— TASK OBJECTIVE —
Answer from the forum thread on ESP32 LCD frame buffering below.
(a) Printing from ESP_LOGD lowered the frame speed from 60 fps to what?
(b) How many lines does ili9341_write_frame_nes send in each SPI transaction, and with which command?
(c) Where did the ideas of interlacing and delta update come from?

I read FreeRTOS doc to learn task and queue. I added ESP_LOGD
to confirm that my implementation of double buffering doesn't introduce race condition of read/write in double frame buffer between xQueueSend
and xQueueRecieve
where swapping frame buffer and DMA from line
array to LCD controller are done. In fact, I suspect that the serious flickering in my previous Youtube video is caused by the speed differences between LCD refresh speed and SPI transferring speed. I can see that printing out from ESP_LOGD
slow down frame speed from 60 fps to 47 fps. The serious flickering has gone. See Video
@jaygarcia It is not my ideas at all. I got two ideas interlacing and delta update from juj's repository. His ili9341 work build on RasPi. But the improvement algorithm may apply to ESP32.
hi @rickyzhang82 i was also looking at the same interlacing example and was wondering if the overhead of transactions was too high for interlacing to work well, as each row "paint" would require a whole new transaction, resetting the starting address w/ the LCD and it's required overhead.
In regards to your point #2 above, are you swapping memory pointers at the end of of the SPI transfers? E.g. After send_continue_wait();
call?
Current implementation ili9341_write_frame_nes
sends 5 lines in every SPI transaction using memory continue write command 0x3c
, while the proposed interlacing or delta update (minimal rectangle update) will use at least 3 additional SPI transaction 0x2a
(column address), 0x2b
(page address) and 0x2c
(memory write) for each line/rectangle update. For interlacing, if the overhead exits, I'd estimate that at least 2.5 times more SPI transaction in writing memory than the original approach. I don't know the overhead until I get it implemented.
I swapped the buffer after xQueueSend
. By the time there is one and only one empty slot available in the vidQueue
, it implies that xQueueReceive
has been done so that the slot has been freed. Because ili9341_write_frame_nes
finished before xQueueReceive
. send_continue_waite
must been done within ili9341_write_frame_nes
. So the answer is definitely YES. See code
Thanks @rickyzhang82 =). I've been trying to to follow your fork in addition to learning the codebase and your explanation has helped me =)
Sorry I'm trying to understand, does this mean the tearing issue might be fixed in the future?
@OtherCrashOverride
I encountered heap corruption when using spi_device_get_trans_result
to synchronize dual line
buffer in DMA over SPI bus.

— DATA EXTRACT —

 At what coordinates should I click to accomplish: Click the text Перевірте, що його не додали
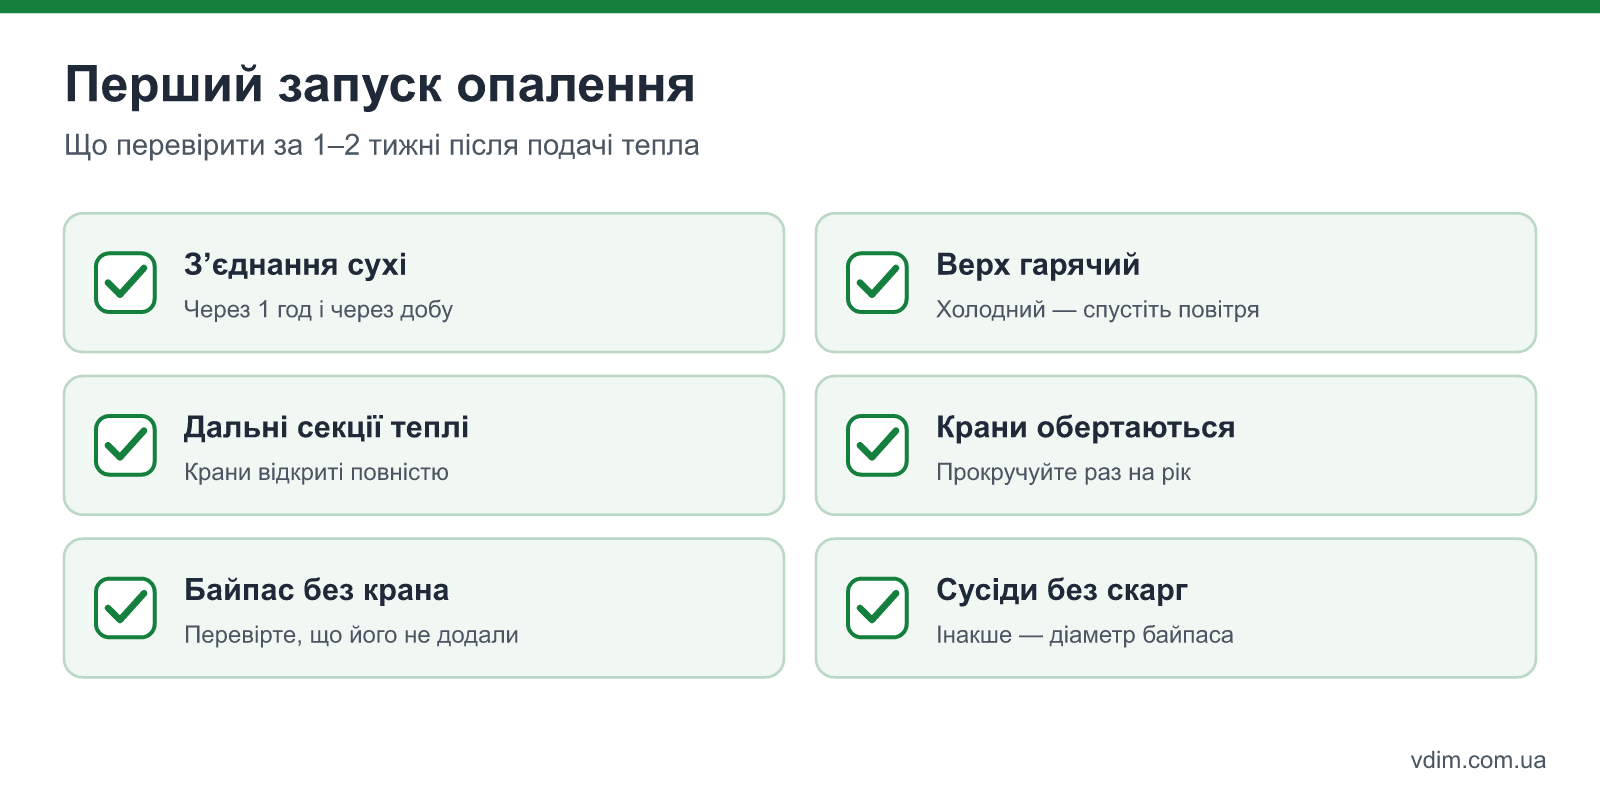tap(351, 635)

— RESPONSE TO THE EXERCISE —
(a) 47 fps
(b) 5 lines, using the memory continue write command 0x3c
(c) juj's repository